Recognizing DP Problems
Dynamic programming applies when a problem has two properties: (1) Optimal substructure: the optimal solution to the problem contains optimal solutions to subproblems. (2) Overlapping subproblems: the same subproblems are solved multiple times in a naive recursive approach. If a recursive solution has these properties, DP memoizes or builds up the solution bottom-up. Pattern recognition: the problem asks for a count, maximum, minimum, or feasibility (can you achieve X?). The input suggests discrete choices (items, steps, characters). A decision at each step affects future options but not past choices.
Pattern 1: Linear DP (1D)
dp[i] depends only on dp[i-1] or a few previous states. Climbing Stairs: dp[i] = dp[i-1] + dp[i-2]. House Robber: dp[i] = max(dp[i-1], dp[i-2] + nums[i]). Maximum Subarray: dp[i] = max(nums[i], dp[i-1] + nums[i]) (Kadane’s algorithm). Decode Ways: dp[i] = (single digit valid ? dp[i-1] : 0) + (two digits valid ? dp[i-2] : 0). The transition is local: dp[i] is computed from a constant number of previous states. Space: O(n) for the array, often reducible to O(1) by keeping only the last k values.

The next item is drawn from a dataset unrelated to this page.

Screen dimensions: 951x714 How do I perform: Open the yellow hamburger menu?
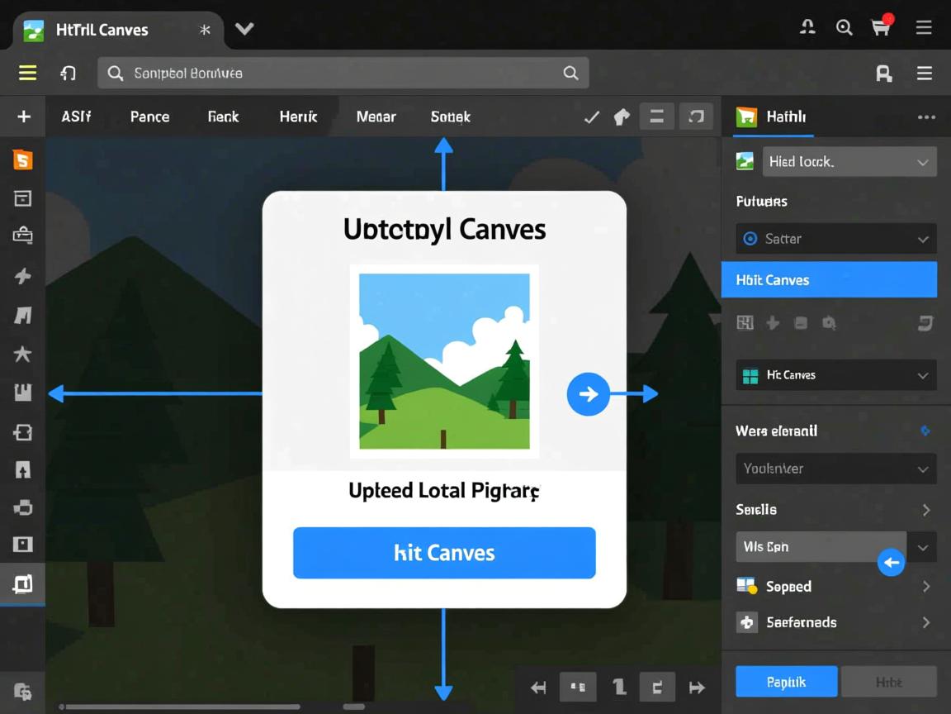(27, 73)
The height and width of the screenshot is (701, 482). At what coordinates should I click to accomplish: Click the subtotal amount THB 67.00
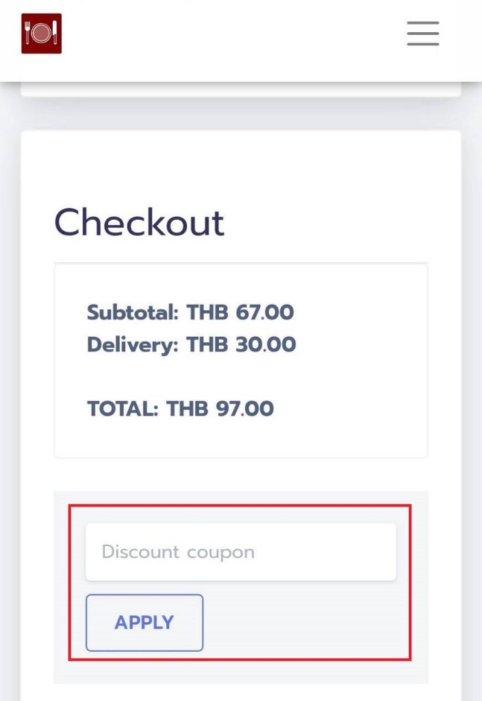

Pattern 2: 2D DP (Two Sequences)
dp[i][j] represents the optimal solution for the first i elements of sequence A and first j elements of sequence B. LCS: dp[i][j] = dp[i-1][j-1]+1 if A[i]==B[j] else max(dp[i-1][j], dp[i][j-1]). Edit Distance: dp[i][j] = 1 + min(dp[i-1][j], dp[i][j-1], dp[i-1][j-1]) if A[i]!=B[j] else dp[i-1][j-1]. Unique Paths: dp[i][j] = dp[i-1][j] + dp[i][j-1]. The common structure: define dp[i][j] clearly, identify base cases (row 0, column 0), write the recurrence, fill the table row by row.
Pattern 3: Knapsack DP
0-1 Knapsack: dp[i][w] = max(dp[i-1][w], dp[i-1][w-weight[i]] + value[i]). Each item used at most once — iterate weights in reverse for the 1D optimization. Unbounded Knapsack (Coin Change, Rod Cutting): items reusable — iterate weights forward. Partition Equal Subset Sum (LC 416): can the array be split into two equal-sum halves? = 0-1 knapsack where target = sum/2. Word Break (LC 139): unbounded knapsack on string positions — dp[i] = True if any word ends at position i and dp[i-len(word)] is True. The key: identify what the “capacity” dimension represents (weight, target sum, position).
Pattern 4: Interval DP
dp[i][j] = optimal answer for the sub-range [i, j]. Fill by increasing interval length. For each length L and start i, j=i+L-1: try all split points k. dp[i][j] = min/max over k of combine(dp[i][k], dp[k+1][j]) + cost(i,j). Matrix Chain Multiplication: dp[i][j] = min splits of multiplying matrices i through j. Burst Balloons (LC 312): dp[i][j] = max coins from bursting all balloons between i and j, k is the LAST to burst. O(n^3) time, O(n^2) space.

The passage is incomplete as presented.